Write out exactly the lines below that run from the line containing "KK Liberec-Pavlovice (135, 783)" through the last line of the records.

+-------+

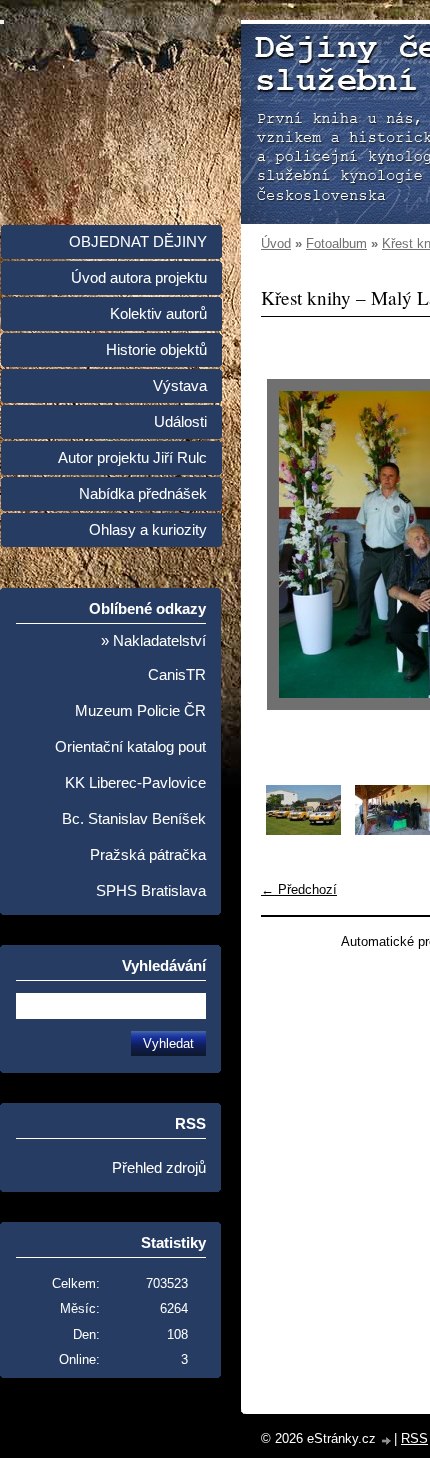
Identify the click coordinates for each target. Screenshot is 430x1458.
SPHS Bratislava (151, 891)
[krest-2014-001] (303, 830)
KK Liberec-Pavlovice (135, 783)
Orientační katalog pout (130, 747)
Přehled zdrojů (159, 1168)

+-------+

Your solution =>
KK Liberec-Pavlovice (135, 783)
Orientační katalog pout (130, 747)
Přehled zdrojů (159, 1168)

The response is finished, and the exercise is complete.